Так говорил отец Речкина, старый больной человек, прошедший первую мировую и гражданскую войны, уважаемый врач районной больницы в городе Истре под Москвой, так считали друзья отца. Отец говорил, что войны, даже самые малые, водоворотами бездонных омутов заглатывают такие возможности человечества, которые трудно себе представить. "Люди научились считать, - постоянно подчеркивал отец, заметно горячась, повышая голос в разговоре, если о том заходила речь. - Они считали после каждой из войн. Потерпевшая сторона - убытки, победившая - прибыли. И те, и другие считали потери. Находились, находятся историки, которые оправдывали и оправдывают войны. Войны-де не дают закостенеть человечеству, они, мол, рычаги прогресса. Но кто подсчитает невосполнимое, утерянное безвозвратно! На земле не так часто появляются таланты. Еще реже - гении. Архимед! Леонардо! Ломоносов! Пушкин! Маркс! Другие, чьим гением озарялся путь человечества в развитии искусства, науки, техники, социального прогресса, перехода от формации к формации, то есть постоянного движения вперед. Войны - пожиратели жизней, умов. Родившихся. Нерожденных. Может быть, более значительных личностей, чем те, имена которых свято чтут все люди земли. Войны уничтожают возможности человечества…"
Отец поднимался чуть свет. Поздно возвращался. Закрывался в кабинете, писал или читал, то есть снова и снова работал. Были к тому же срочные вызовы, поездки по району.
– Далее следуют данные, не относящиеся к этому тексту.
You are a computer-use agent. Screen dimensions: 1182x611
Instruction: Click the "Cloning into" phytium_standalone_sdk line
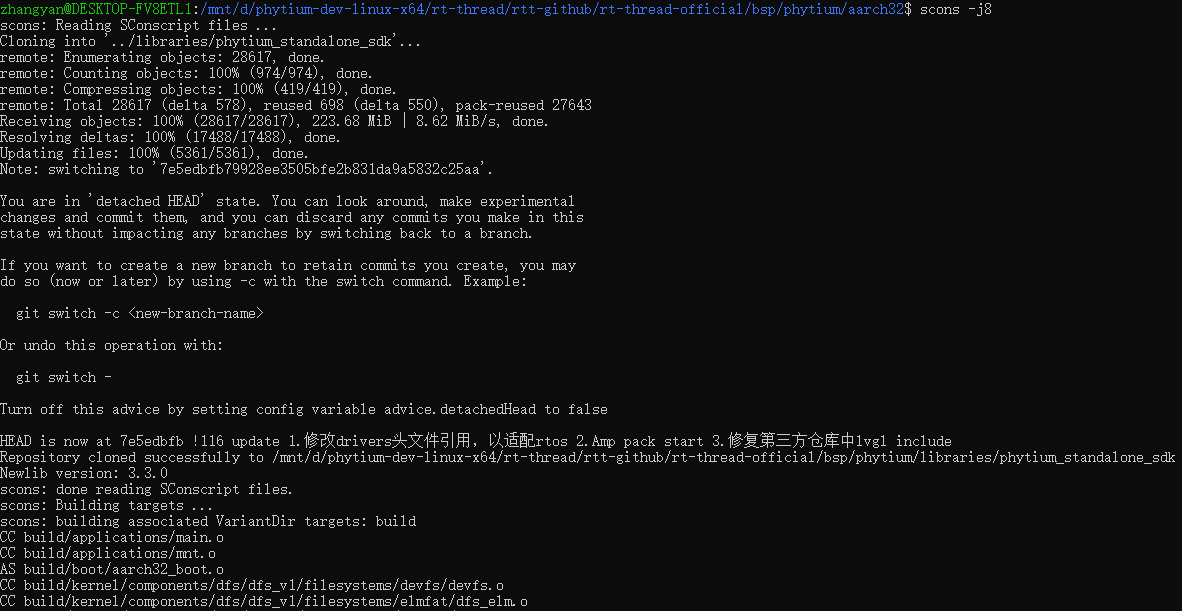[210, 41]
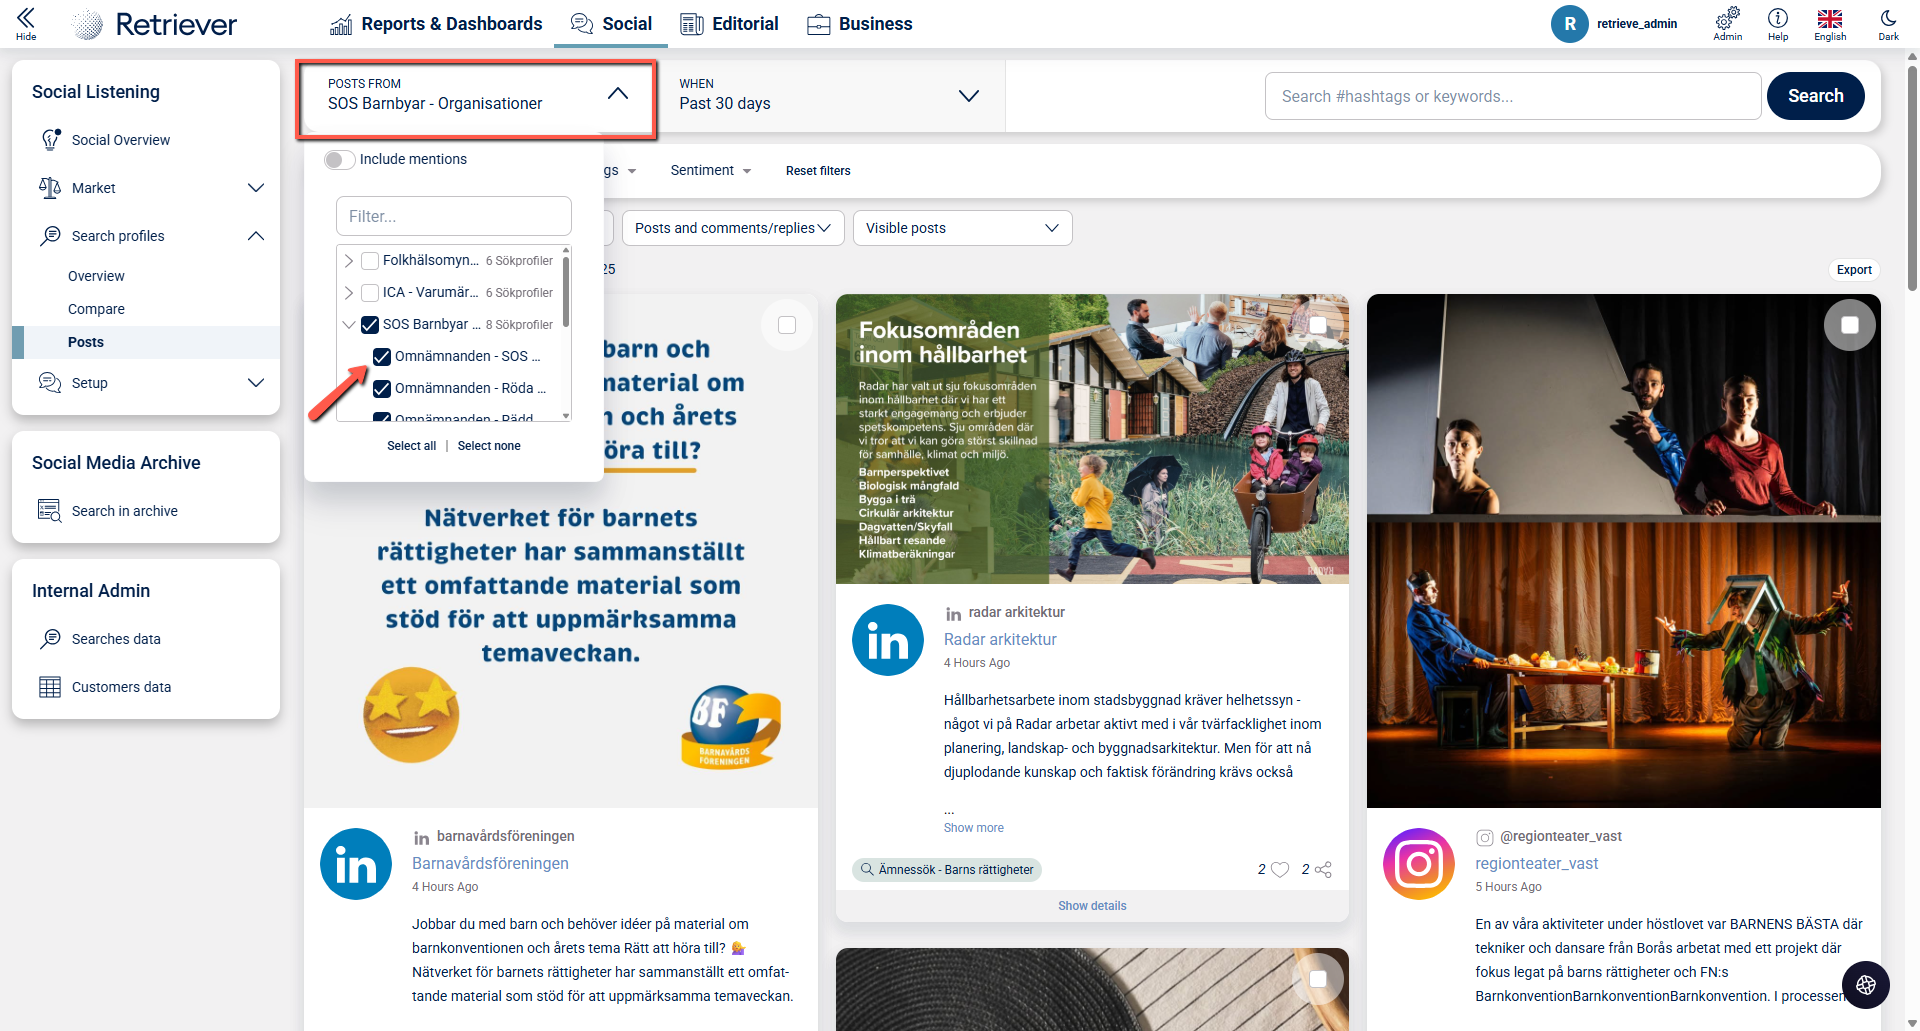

Мать Никиты умерла при родах. Никиту воспитывала сестра отца, в меру строгая, в меру добрая тетя Лиза. Она следила за тем, чтобы мальчик был вовремя накормлен, обут, одет, на этом ее воспитание кончалось. Большую часть времени Никита оставался сам с собой наедине. Кроме нескольких дней в году. В разгар лета на петров день к отцу приезжали друзья. Отец брал отпуск. В доме становилось и людно, и шумно. Было застолье. Прогулки по живописнейшим окрестностям Истры. Были разговоры. Споры. Отец говорил несколько выспренне, однако то, что он говорил, затрагивало Никиту, мысли отца западали в память, под их воздействием складывалось собственное мировоззрение.